Biomarker Based Risk Score for HF Prediction

Study insights from Dr Muthiah Vaduganathan, Cardiologist and investigator at Brigham Women's Hospital at Harvard Medical School in Boston

Dr Muthiah Vaduganathan, Cardiologist and investigator at Brigham Women's hospital at Harvard Medical School in Boston, Massachusetts, explains the valuable insights from his community-based cohort study on the application of a newly developed biomarker-based heart failure risk score in cohort of nearly 7,000 individuals with dysglycaemia and without Manifest Cardiovascular Disease.

Diabetes and prediabetes are a growing concern worldwide. While having a major global impact on patients and healthcare systems, their association with Heart Failure (HF) is not well phenotyped. 

The study aimed to leverage a combination of existing markers to forecast HF risk at 5- and 10-years in US populations with diabetes and prediabetes. These tools included N-terminal proBNP, high sensitivity Troponin, High sensitivity CRP and a standard 12-lead ECG. 

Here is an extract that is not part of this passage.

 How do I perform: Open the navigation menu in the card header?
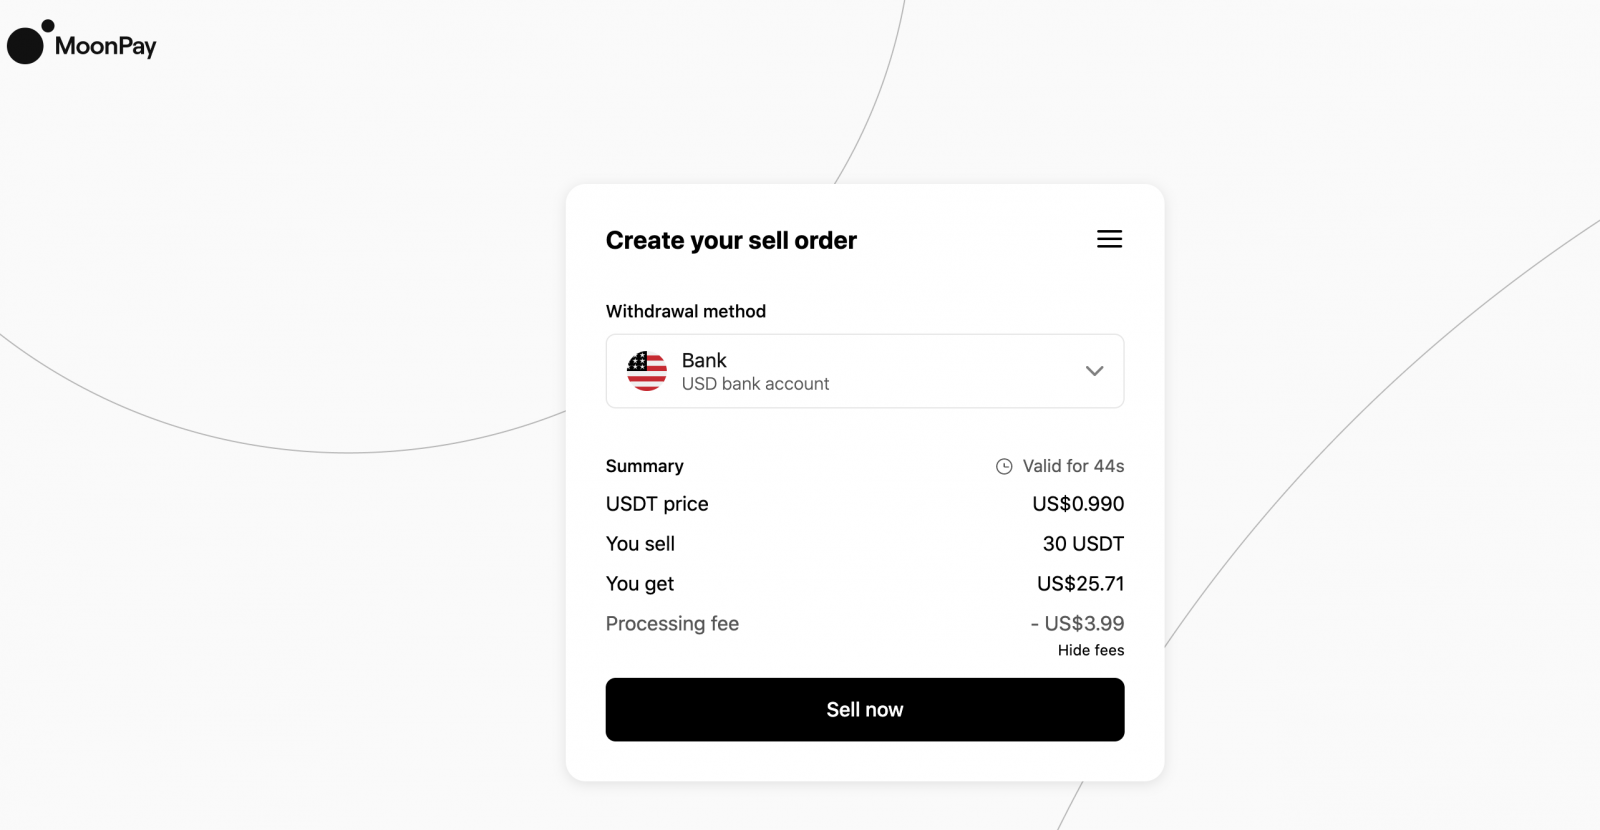(1109, 239)
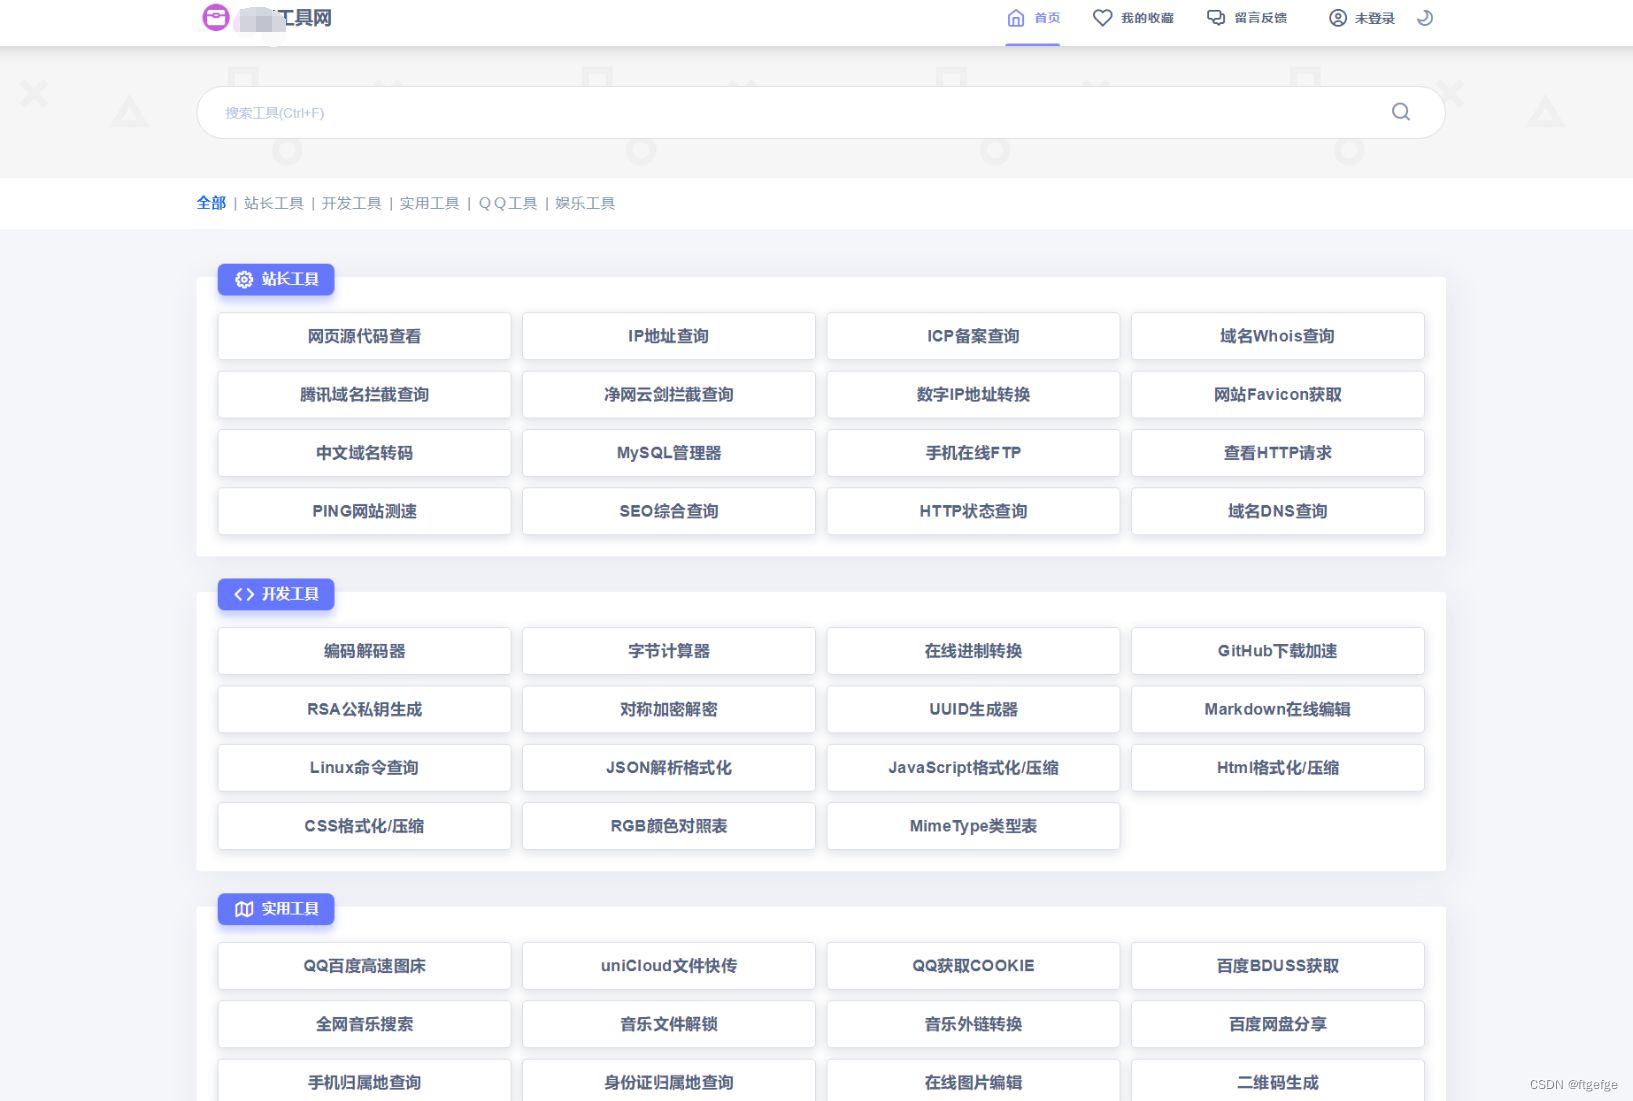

The research provides compelling evidence that these biomarker measurements can be utilized in clinically stable patients with prediabetes to offer incremental clinical utility in forecasting heart failure risk. Furthermore, deployment of this risk score may allow for the efficient allocation of risk reduction tools such as SGLT2 inhibitors amongst at-risk individuals.

Consequently, Dr Vaduganathan advocates an integrated approach across multiple societies (e.g. cardiology, endocrinology, and the broad medical society) clearly defining evidence-based strategies to identify risk in the diabetes population and standardizing recommendations.

Key facts
  • Dr Muthiah Vaduganathan shares insights around his community-based cohort study on biomarker-based risk score for heart failure (HF) risk forecast.
  • This research uses multiple biomarkers such as NT‑proBNP, hs-cTnT, hs-CRP and ECG to predict HF risk in clinically stable patients with diabetes.
  • A major finding was the clinical utility of implementing these tools at 5- and 10-years to HF risk.
  • Research findings have major implications in preventing many HF related events by identifying high risk patients using single or multiple biomarkers and treating them with cardioprotective medicines.  
  • Consequently, Dr Vaduganathan advocates for an integrated approach and standardized recommendations across the medical societies for patients with diabetes or prediabetes at high risk of HF.